Bytes

Usage

use Bytes;

The following document shows functions and methods used to manipulate and process Chapel bytes variables. bytes is similar to a string but allows arbitrary data to be stored in it. Methods on bytes that interpret the data as characters assume that the bytes are ASCII characters.

Creating bytes

  • A bytes can be created using the literals similar to strings:
var b = b"my bytes";
  • If you need to create bytes using a specific buffer (i.e. data in another bytes, a c_string or a C pointer) you can use the factory functions shown below, such as createBytesWithNewBuffer.

bytes and string

As bytes can store arbitrary data, any string can be cast to bytes. In that event, the bytes will store UTF-8 encoded character data. However, a bytes can contain non-UTF-8 bytes and needs to be decoded to be converted to string.

var s = "my string";
var b = s:bytes;  // this is legal

/*
 The reverse is not. The following is a compiler error:

 var s2 = b:string;
*/

var s2 = b.decode(); // you need to decode a bytes to convert it to a string

See the documentation for the decode method for details.

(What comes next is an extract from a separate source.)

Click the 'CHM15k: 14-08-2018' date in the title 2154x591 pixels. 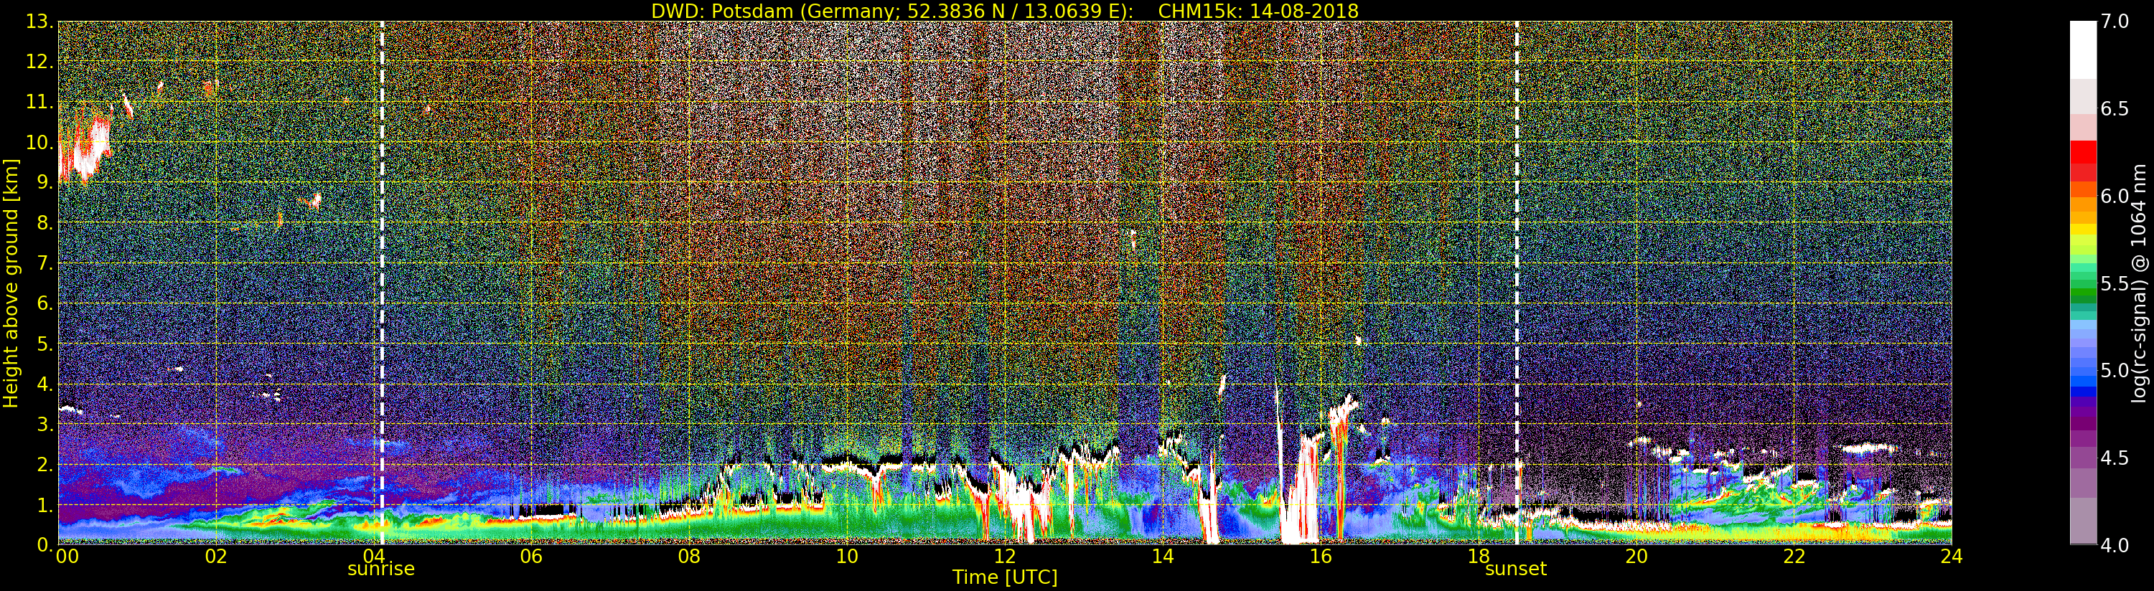1258,11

Similarly, a bytes can be initialized using a string:

var s = "my string";
var b: bytes = s;

Casts from bytes to a Numeric Type

This module supports casts from bytes to numeric types. Such casts will interpret the bytes as ASCII characters and convert it to the numeric type and throw an error if the bytes does not match the expected format of a number. For example:

var b = b"a";
var number = b:int;

throws an error when it is executed, but

var b = b"1";
var number = b:int;

stores the value 1 in number.

To learn more about handling these errors, see the Error Handling technical note.

proc createBytesWithBorrowedBuffer(x: bytes)

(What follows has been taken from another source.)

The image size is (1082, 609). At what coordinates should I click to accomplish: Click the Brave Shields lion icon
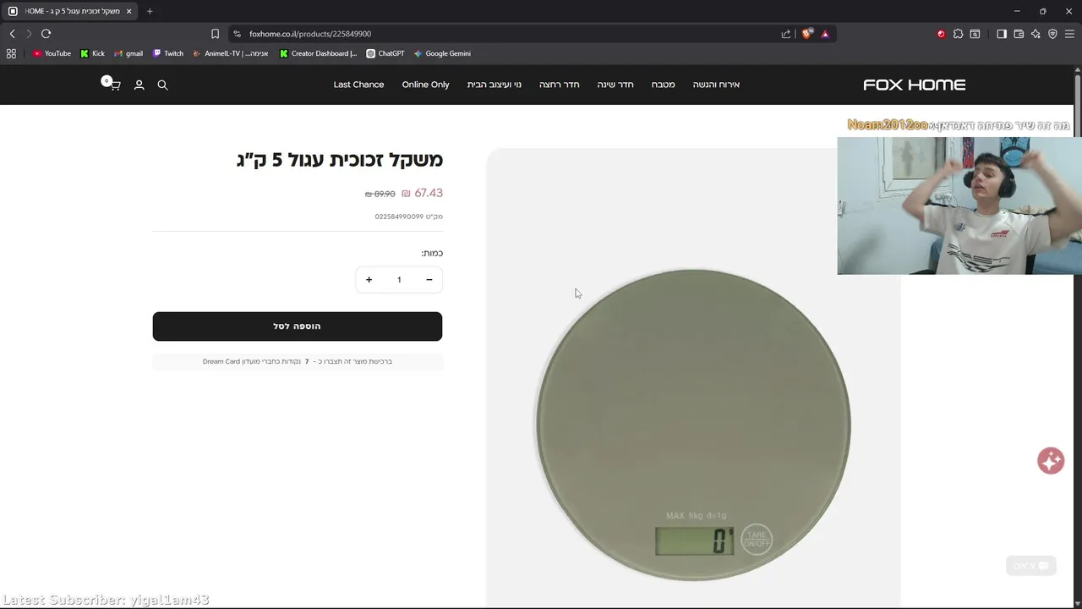tap(806, 34)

Creates a new bytes which borrows the internal buffer of another bytes. If the buffer is freed before the bytes returned from this function, accessing it is undefined behavior.

Arguments:s – The bytes to borrow the buffer from
Returns:A new bytes
proc createBytesWithBorrowedBuffer(x: c_string, length = x.size)

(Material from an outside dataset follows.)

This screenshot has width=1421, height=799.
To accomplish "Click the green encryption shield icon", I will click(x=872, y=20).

Creates a new bytes which borrows the internal buffer of a c_string. If the buffer is freed before the bytes returned from this function, accessing it is undefined behavior.

Arguments:
  • sc_string to borrow the buffer from
  • length : int – Length of s’s buffer, excluding the terminating null byte.
Returns:

A new bytes

proc createBytesWithBorrowedBuffer(x: bufferType, length: int, size: int)

Creates a new bytes which borrows the memory allocated for a c_ptr(uint(8)). If the buffer is freed before the bytes returned from this function, accessing it is undefined behavior.

Arguments:
  • s : bufferType (i.e. c_ptr(uint(8))) – Buffer to borrow
  • length – Length of the buffer s, excluding the terminating null byte.
  • size – Size of memory allocated for s in bytes
Returns:

A new bytes

proc createBytesWithOwnedBuffer(x: c_string, length = x.size)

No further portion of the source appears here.